:: Provided entries ::

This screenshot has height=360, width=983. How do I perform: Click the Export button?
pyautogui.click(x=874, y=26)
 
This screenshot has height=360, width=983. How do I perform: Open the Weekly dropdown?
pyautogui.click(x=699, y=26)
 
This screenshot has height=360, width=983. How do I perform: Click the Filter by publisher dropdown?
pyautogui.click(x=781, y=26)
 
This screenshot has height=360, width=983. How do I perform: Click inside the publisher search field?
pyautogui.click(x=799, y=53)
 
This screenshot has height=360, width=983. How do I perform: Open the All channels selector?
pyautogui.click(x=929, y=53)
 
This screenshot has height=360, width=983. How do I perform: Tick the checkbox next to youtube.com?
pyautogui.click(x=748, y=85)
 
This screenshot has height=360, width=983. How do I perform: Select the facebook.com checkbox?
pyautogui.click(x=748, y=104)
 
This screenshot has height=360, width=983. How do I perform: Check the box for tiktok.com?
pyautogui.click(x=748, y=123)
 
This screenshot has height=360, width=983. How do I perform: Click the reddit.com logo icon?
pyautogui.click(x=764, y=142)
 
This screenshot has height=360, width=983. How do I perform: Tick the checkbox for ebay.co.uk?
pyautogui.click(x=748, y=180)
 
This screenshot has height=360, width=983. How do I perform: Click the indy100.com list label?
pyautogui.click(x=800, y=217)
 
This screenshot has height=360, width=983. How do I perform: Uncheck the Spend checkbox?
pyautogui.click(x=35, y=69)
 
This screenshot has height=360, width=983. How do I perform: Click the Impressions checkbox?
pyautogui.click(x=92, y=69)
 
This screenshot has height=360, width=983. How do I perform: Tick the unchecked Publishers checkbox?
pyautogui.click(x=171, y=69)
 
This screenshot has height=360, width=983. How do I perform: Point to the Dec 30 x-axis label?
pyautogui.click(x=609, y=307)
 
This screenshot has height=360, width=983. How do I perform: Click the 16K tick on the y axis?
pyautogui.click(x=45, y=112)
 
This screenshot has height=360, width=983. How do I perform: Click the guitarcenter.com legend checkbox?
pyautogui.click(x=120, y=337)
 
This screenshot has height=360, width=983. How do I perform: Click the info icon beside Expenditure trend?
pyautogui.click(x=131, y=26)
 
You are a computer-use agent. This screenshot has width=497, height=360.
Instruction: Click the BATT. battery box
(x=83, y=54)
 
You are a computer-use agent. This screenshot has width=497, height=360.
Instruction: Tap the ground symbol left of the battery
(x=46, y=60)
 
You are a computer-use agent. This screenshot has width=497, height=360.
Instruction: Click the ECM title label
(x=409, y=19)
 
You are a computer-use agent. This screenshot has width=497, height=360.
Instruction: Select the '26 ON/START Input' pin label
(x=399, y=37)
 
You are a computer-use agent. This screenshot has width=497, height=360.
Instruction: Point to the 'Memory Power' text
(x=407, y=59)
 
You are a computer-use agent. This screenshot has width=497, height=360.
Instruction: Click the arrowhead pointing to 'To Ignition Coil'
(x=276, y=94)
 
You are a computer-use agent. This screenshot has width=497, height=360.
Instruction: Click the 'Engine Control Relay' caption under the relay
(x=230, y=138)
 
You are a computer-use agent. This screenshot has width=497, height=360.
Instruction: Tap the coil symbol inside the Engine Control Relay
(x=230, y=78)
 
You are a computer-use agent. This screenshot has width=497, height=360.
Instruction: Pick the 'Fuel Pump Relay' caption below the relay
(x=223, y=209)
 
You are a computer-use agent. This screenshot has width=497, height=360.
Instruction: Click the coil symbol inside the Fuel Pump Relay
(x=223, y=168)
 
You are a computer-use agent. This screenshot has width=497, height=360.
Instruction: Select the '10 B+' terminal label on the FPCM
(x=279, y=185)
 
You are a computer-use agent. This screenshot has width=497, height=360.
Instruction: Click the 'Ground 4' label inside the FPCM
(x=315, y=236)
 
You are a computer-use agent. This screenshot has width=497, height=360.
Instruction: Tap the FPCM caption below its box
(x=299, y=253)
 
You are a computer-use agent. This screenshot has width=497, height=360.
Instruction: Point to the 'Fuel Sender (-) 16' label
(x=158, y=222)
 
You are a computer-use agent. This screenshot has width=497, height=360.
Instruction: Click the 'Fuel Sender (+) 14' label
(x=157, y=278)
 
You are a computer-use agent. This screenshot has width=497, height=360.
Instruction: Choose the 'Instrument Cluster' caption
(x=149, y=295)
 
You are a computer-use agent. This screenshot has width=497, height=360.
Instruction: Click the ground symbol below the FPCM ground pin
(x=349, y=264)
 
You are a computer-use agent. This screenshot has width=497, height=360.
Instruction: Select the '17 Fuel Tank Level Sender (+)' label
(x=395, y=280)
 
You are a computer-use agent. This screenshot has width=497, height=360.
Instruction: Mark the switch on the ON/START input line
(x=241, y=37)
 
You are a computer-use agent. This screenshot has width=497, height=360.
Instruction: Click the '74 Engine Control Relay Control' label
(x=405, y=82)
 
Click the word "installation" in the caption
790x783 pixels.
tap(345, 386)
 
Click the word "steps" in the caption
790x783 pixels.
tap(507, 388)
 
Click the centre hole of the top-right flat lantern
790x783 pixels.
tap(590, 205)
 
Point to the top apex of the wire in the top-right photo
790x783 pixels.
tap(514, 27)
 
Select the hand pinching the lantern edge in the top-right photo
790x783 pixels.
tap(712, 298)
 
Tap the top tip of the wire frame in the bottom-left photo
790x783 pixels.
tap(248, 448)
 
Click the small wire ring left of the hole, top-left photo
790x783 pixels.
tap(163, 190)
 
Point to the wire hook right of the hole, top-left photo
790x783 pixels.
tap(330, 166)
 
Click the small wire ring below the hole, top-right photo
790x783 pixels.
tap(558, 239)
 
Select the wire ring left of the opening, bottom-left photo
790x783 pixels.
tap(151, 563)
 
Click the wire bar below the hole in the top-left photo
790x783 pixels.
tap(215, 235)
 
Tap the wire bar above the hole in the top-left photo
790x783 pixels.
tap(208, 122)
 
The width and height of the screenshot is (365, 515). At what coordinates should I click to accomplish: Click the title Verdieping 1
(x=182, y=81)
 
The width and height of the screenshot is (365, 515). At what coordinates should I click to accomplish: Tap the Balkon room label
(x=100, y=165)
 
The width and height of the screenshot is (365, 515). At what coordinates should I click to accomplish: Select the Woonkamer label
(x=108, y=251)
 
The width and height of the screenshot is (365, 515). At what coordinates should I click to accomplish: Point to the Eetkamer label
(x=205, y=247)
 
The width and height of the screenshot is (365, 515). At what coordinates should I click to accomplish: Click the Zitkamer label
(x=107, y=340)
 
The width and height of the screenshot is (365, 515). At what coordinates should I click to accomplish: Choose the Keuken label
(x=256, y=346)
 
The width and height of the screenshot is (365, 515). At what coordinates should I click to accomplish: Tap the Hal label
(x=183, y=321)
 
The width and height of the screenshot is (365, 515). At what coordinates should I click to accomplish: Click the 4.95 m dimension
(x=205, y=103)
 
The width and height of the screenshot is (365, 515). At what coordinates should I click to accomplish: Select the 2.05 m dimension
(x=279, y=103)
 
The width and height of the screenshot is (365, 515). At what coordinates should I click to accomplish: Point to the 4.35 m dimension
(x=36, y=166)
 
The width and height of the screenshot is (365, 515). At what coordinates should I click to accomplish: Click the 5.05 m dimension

:::

### Exercise requirements
Write out every line of these records again, without any changes.

### Full answer
This screenshot has height=360, width=983. How do I perform: Click the Export button?
pyautogui.click(x=874, y=26)
 
This screenshot has height=360, width=983. How do I perform: Open the Weekly dropdown?
pyautogui.click(x=699, y=26)
 
This screenshot has height=360, width=983. How do I perform: Click the Filter by publisher dropdown?
pyautogui.click(x=781, y=26)
 
This screenshot has height=360, width=983. How do I perform: Click inside the publisher search field?
pyautogui.click(x=799, y=53)
 
This screenshot has height=360, width=983. How do I perform: Open the All channels selector?
pyautogui.click(x=929, y=53)
 
This screenshot has height=360, width=983. How do I perform: Tick the checkbox next to youtube.com?
pyautogui.click(x=748, y=85)
 
This screenshot has height=360, width=983. How do I perform: Select the facebook.com checkbox?
pyautogui.click(x=748, y=104)
 
This screenshot has height=360, width=983. How do I perform: Check the box for tiktok.com?
pyautogui.click(x=748, y=123)
 
This screenshot has height=360, width=983. How do I perform: Click the reddit.com logo icon?
pyautogui.click(x=764, y=142)
 
This screenshot has height=360, width=983. How do I perform: Tick the checkbox for ebay.co.uk?
pyautogui.click(x=748, y=180)
 
This screenshot has height=360, width=983. How do I perform: Click the indy100.com list label?
pyautogui.click(x=800, y=217)
 
This screenshot has height=360, width=983. How do I perform: Uncheck the Spend checkbox?
pyautogui.click(x=35, y=69)
 
This screenshot has height=360, width=983. How do I perform: Click the Impressions checkbox?
pyautogui.click(x=92, y=69)
 
This screenshot has height=360, width=983. How do I perform: Tick the unchecked Publishers checkbox?
pyautogui.click(x=171, y=69)
 
This screenshot has height=360, width=983. How do I perform: Point to the Dec 30 x-axis label?
pyautogui.click(x=609, y=307)
 
This screenshot has height=360, width=983. How do I perform: Click the 16K tick on the y axis?
pyautogui.click(x=45, y=112)
 
This screenshot has height=360, width=983. How do I perform: Click the guitarcenter.com legend checkbox?
pyautogui.click(x=120, y=337)
 
This screenshot has height=360, width=983. How do I perform: Click the info icon beside Expenditure trend?
pyautogui.click(x=131, y=26)
 
You are a computer-use agent. This screenshot has width=497, height=360.
Instruction: Click the BATT. battery box
(x=83, y=54)
 
You are a computer-use agent. This screenshot has width=497, height=360.
Instruction: Tap the ground symbol left of the battery
(x=46, y=60)
 
You are a computer-use agent. This screenshot has width=497, height=360.
Instruction: Click the ECM title label
(x=409, y=19)
 
You are a computer-use agent. This screenshot has width=497, height=360.
Instruction: Select the '26 ON/START Input' pin label
(x=399, y=37)
 
You are a computer-use agent. This screenshot has width=497, height=360.
Instruction: Point to the 'Memory Power' text
(x=407, y=59)
 
You are a computer-use agent. This screenshot has width=497, height=360.
Instruction: Click the arrowhead pointing to 'To Ignition Coil'
(x=276, y=94)
 
You are a computer-use agent. This screenshot has width=497, height=360.
Instruction: Click the 'Engine Control Relay' caption under the relay
(x=230, y=138)
 
You are a computer-use agent. This screenshot has width=497, height=360.
Instruction: Tap the coil symbol inside the Engine Control Relay
(x=230, y=78)
 
You are a computer-use agent. This screenshot has width=497, height=360.
Instruction: Pick the 'Fuel Pump Relay' caption below the relay
(x=223, y=209)
 
You are a computer-use agent. This screenshot has width=497, height=360.
Instruction: Click the coil symbol inside the Fuel Pump Relay
(x=223, y=168)
 
You are a computer-use agent. This screenshot has width=497, height=360.
Instruction: Select the '10 B+' terminal label on the FPCM
(x=279, y=185)
 
You are a computer-use agent. This screenshot has width=497, height=360.
Instruction: Click the 'Ground 4' label inside the FPCM
(x=315, y=236)
 
You are a computer-use agent. This screenshot has width=497, height=360.
Instruction: Tap the FPCM caption below its box
(x=299, y=253)
 
You are a computer-use agent. This screenshot has width=497, height=360.
Instruction: Point to the 'Fuel Sender (-) 16' label
(x=158, y=222)
 
You are a computer-use agent. This screenshot has width=497, height=360.
Instruction: Click the 'Fuel Sender (+) 14' label
(x=157, y=278)
 
You are a computer-use agent. This screenshot has width=497, height=360.
Instruction: Choose the 'Instrument Cluster' caption
(x=149, y=295)
 
You are a computer-use agent. This screenshot has width=497, height=360.
Instruction: Click the ground symbol below the FPCM ground pin
(x=349, y=264)
 
You are a computer-use agent. This screenshot has width=497, height=360.
Instruction: Select the '17 Fuel Tank Level Sender (+)' label
(x=395, y=280)
 
You are a computer-use agent. This screenshot has width=497, height=360.
Instruction: Mark the switch on the ON/START input line
(x=241, y=37)
 
You are a computer-use agent. This screenshot has width=497, height=360.
Instruction: Click the '74 Engine Control Relay Control' label
(x=405, y=82)
 
Click the word "installation" in the caption
790x783 pixels.
tap(345, 386)
 
Click the word "steps" in the caption
790x783 pixels.
tap(507, 388)
 
Click the centre hole of the top-right flat lantern
790x783 pixels.
tap(590, 205)
 
Point to the top apex of the wire in the top-right photo
790x783 pixels.
tap(514, 27)
 
Select the hand pinching the lantern edge in the top-right photo
790x783 pixels.
tap(712, 298)
 
Tap the top tip of the wire frame in the bottom-left photo
790x783 pixels.
tap(248, 448)
 
Click the small wire ring left of the hole, top-left photo
790x783 pixels.
tap(163, 190)
 
Point to the wire hook right of the hole, top-left photo
790x783 pixels.
tap(330, 166)
 
Click the small wire ring below the hole, top-right photo
790x783 pixels.
tap(558, 239)
 
Select the wire ring left of the opening, bottom-left photo
790x783 pixels.
tap(151, 563)
 
Click the wire bar below the hole in the top-left photo
790x783 pixels.
tap(215, 235)
 
Tap the wire bar above the hole in the top-left photo
790x783 pixels.
tap(208, 122)
 
The width and height of the screenshot is (365, 515). At what coordinates should I click to accomplish: Click the title Verdieping 1
(x=182, y=81)
 
The width and height of the screenshot is (365, 515). At what coordinates should I click to accomplish: Tap the Balkon room label
(x=100, y=165)
 
The width and height of the screenshot is (365, 515). At what coordinates should I click to accomplish: Select the Woonkamer label
(x=108, y=251)
 
The width and height of the screenshot is (365, 515). At what coordinates should I click to accomplish: Point to the Eetkamer label
(x=205, y=247)
 
The width and height of the screenshot is (365, 515). At what coordinates should I click to accomplish: Click the Zitkamer label
(x=107, y=340)
 
The width and height of the screenshot is (365, 515). At what coordinates should I click to accomplish: Choose the Keuken label
(x=256, y=346)
 
The width and height of the screenshot is (365, 515). At what coordinates should I click to accomplish: Tap the Hal label
(x=183, y=321)
 
The width and height of the screenshot is (365, 515). At what coordinates should I click to accomplish: Click the 4.95 m dimension
(x=205, y=103)
 
The width and height of the screenshot is (365, 515). At what coordinates should I click to accomplish: Select the 2.05 m dimension
(x=279, y=103)
 
The width and height of the screenshot is (365, 515). At what coordinates should I click to accomplish: Point to the 4.35 m dimension
(x=36, y=166)
 
The width and height of the screenshot is (365, 515). At what coordinates should I click to accomplish: Click the 5.05 m dimension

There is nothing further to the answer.